● Tasks and exercises
**a)** According to the all-time players ranking, how many games did Mario Lemieux play?
**b)** Reproduce the records verbatim, starting at their first line and ending at the line containing "tap(278, 149)".

--- Start Excerpted passage ---

The Conference Finals have now begun, and of the four teams remaining only one has ever won a Stanley Cup. That team was Tampa Bay in 2004.
When thinking about this, all the greats started coming to mind, and I was appalled when looking at some of their stats and accomplishments in their time in the NHL.
Here is how I rank my Top Five Players of All-Time.
5. Mario Lemieux:
This is the hardest placement for me, because when I think of Lemieux I instantly put him up with Gretzky in scoring ability. It is even arguable to say that Lemieux was in fact a better scorer than Gretzky.
However, Lemieux’s career was significantly limited due to back injuries, and a battle with Hodgkin’s lymphoma.
Even in just the 915 games Lemieux played in, he was able to record 690 goals, 1,033 assists and win back-to-back Stanley Cups with the Penguins in 1991 and 1992.
For individual awards, Lemieux was able to win the Calder in 1985, Conn Smythe in 1991, and 1992, Hart Memorial in 1988, 1993, and 1996, and the Ted Lindsay in 1986, 1988, 1993, and 1996.
He also won the Art Ross Trophy for leading the league in points in 1988, 1989, 1992, 1993, 1996, and 1997.
Had Lemieux’s career been longer, there is no doubt in my mind he would have been able to dominate for even longer than he did in the late eighties into the nineties.
4. Mark Messier:
Many people make the argument that Messier was overrated due to the fact that he won Stanley Cups on arguably the most dominant dynasty of all-time.
However, when taking a deeper look, Messier captained the 1990 Edmonton Oilers to their fifth Stanley Cup, and captained the 1994 New York Rangers to their first Stanley Cup in over fifty years.
That is why I place Messier as number four; along with the fact that he ranks third all-time in points.
Over the course of his lengthy career, Messier was able to record 694 goals and 1,193 assists in a total of 1,756 games played.
Messier won a total of six Stanley Cups. Five with Edmonton in 1984, 1985, 1987, 1988, and 1990, and one with New York in 1994.

--- End Excerpted passage ---
--- Start Stored rows ---

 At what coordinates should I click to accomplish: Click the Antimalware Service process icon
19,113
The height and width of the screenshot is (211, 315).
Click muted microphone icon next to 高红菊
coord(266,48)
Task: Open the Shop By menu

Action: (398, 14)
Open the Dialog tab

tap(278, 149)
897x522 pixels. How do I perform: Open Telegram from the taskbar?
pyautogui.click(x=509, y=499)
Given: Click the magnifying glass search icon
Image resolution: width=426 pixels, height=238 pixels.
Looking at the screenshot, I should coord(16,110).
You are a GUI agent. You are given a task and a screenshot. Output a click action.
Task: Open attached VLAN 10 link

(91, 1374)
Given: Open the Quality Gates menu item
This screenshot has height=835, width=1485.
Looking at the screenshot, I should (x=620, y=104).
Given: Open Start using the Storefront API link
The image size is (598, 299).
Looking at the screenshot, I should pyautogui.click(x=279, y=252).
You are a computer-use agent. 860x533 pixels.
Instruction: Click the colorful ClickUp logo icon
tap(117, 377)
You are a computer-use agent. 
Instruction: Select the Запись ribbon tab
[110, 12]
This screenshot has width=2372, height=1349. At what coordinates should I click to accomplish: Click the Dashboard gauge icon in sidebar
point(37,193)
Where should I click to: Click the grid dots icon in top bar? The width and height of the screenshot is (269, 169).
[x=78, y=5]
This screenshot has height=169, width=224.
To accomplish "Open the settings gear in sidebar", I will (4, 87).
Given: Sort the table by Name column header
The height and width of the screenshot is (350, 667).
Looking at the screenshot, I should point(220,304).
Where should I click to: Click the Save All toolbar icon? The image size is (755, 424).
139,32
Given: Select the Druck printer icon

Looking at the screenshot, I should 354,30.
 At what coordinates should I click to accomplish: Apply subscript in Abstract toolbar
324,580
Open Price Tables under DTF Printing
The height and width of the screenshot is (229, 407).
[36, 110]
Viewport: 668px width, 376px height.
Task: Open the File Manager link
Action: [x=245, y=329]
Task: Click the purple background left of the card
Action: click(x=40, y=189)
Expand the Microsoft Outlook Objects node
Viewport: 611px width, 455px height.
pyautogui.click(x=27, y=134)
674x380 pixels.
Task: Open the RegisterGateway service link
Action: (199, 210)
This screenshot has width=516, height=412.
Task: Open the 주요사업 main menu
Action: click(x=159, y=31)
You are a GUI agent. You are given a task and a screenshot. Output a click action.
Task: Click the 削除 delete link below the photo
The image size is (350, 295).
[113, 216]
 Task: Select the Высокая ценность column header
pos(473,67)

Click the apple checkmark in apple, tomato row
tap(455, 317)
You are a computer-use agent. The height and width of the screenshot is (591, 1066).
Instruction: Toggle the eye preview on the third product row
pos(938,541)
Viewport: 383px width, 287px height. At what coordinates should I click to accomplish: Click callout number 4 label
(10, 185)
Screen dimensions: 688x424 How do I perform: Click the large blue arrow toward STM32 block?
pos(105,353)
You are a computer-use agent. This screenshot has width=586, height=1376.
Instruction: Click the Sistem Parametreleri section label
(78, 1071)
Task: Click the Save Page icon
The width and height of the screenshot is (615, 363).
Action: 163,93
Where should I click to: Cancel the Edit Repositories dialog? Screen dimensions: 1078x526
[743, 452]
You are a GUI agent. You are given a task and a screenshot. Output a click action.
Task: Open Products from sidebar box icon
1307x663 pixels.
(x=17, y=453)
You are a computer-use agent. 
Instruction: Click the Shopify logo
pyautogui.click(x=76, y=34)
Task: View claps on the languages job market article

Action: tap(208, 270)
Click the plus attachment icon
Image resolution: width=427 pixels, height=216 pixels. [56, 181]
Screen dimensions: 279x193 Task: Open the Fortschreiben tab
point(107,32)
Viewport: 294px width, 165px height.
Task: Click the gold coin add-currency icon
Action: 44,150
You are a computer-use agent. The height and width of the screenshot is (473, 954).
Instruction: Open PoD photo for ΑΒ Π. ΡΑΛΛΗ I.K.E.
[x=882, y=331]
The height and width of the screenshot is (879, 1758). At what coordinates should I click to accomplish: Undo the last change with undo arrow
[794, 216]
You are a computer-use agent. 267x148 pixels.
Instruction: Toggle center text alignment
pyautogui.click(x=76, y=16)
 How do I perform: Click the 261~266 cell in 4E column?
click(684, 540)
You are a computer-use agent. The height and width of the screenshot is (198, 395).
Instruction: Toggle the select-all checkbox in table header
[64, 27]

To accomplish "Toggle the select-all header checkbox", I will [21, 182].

--- End Stored rows ---

● Solution list
**a)** 915 games.

**b)**
 At what coordinates should I click to accomplish: Click the Antimalware Service process icon
19,113
The height and width of the screenshot is (211, 315).
Click muted microphone icon next to 高红菊
coord(266,48)
Task: Open the Shop By menu

Action: (398, 14)
Open the Dialog tab

tap(278, 149)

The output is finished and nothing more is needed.